> **WHAT IS EXPECTED**:
With the pictures omitted, write out the entries that follow exactly as they stand.

-- PROVIDED RECORDS follows --

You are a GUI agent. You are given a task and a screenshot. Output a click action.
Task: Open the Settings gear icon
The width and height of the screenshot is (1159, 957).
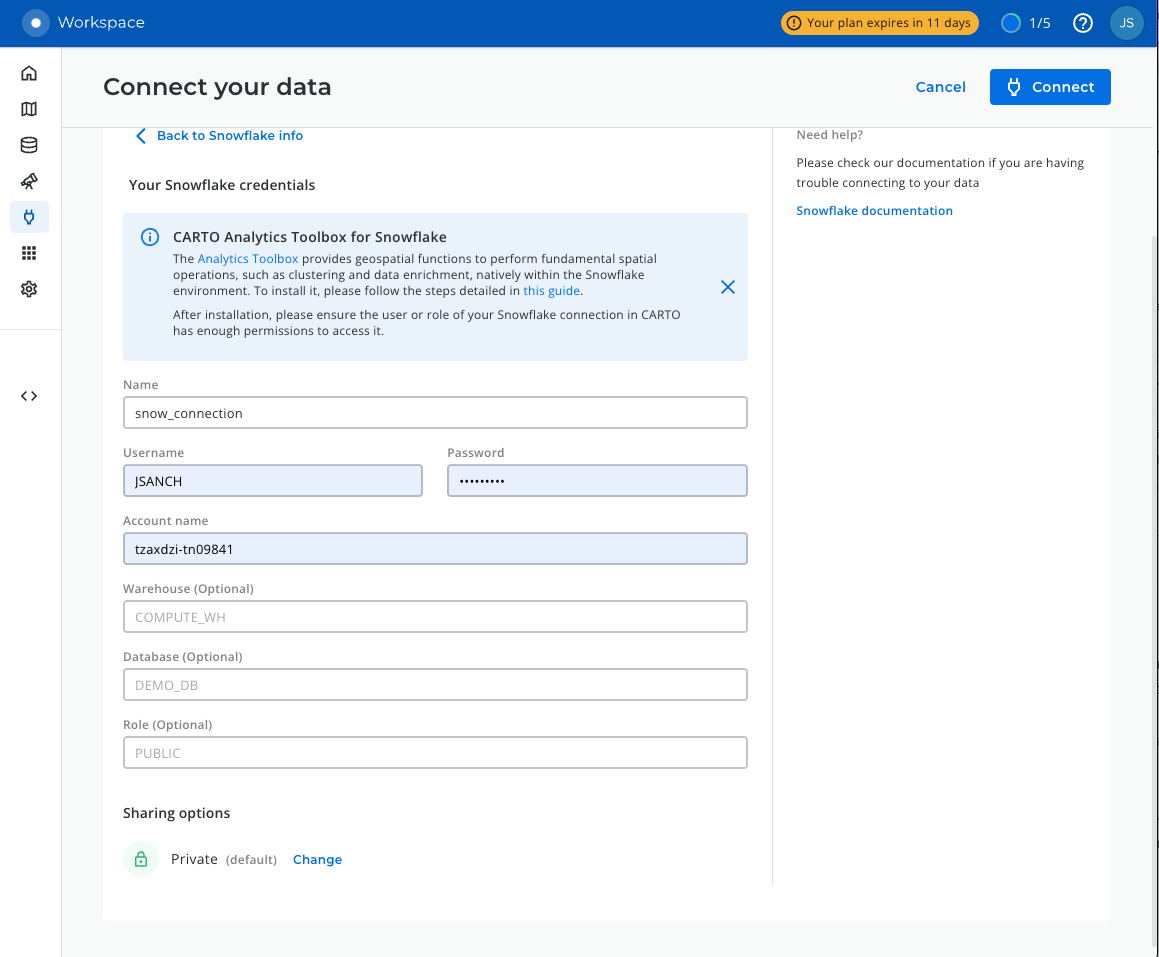[29, 289]
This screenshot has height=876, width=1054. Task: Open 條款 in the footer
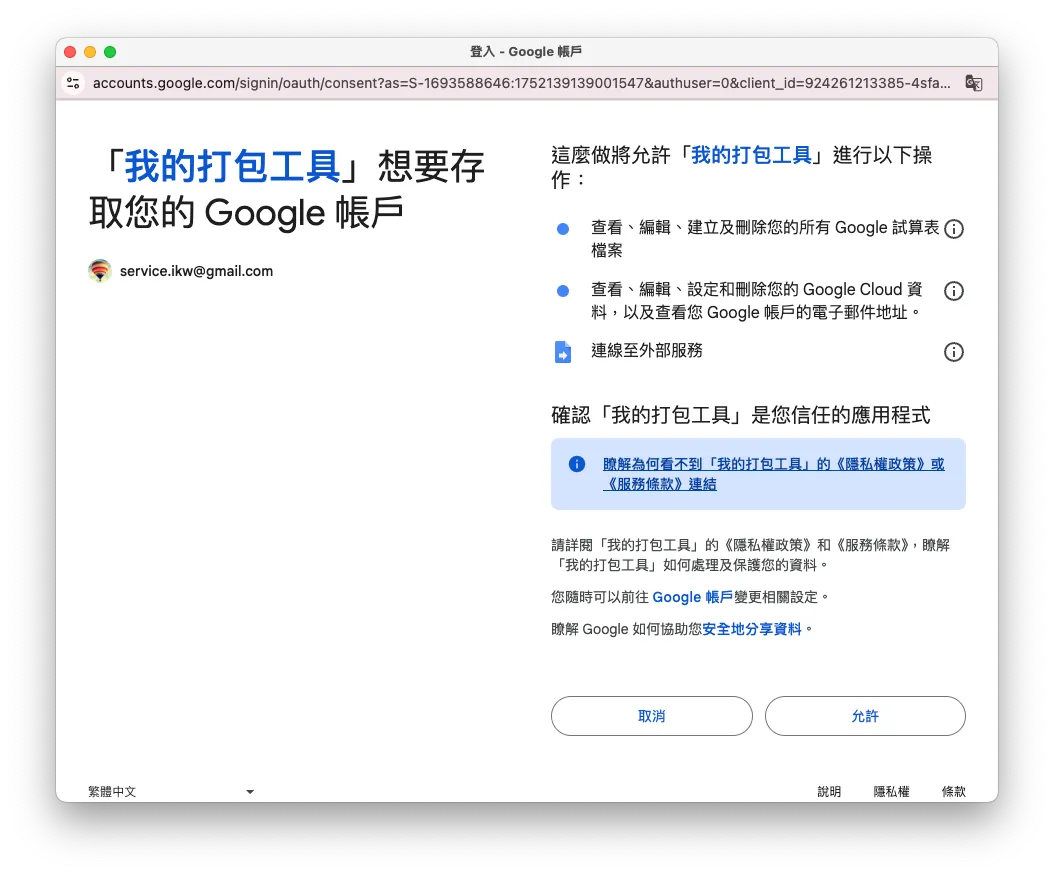point(953,791)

-- PROVIDED RECORDS concluded --

> **EXERCISE OUTPUT**:
You are a GUI agent. You are given a task and a screenshot. Output a click action.
Task: Open the Settings gear icon
The width and height of the screenshot is (1159, 957).
[29, 289]
This screenshot has height=876, width=1054. Task: Open 條款 in the footer
point(953,791)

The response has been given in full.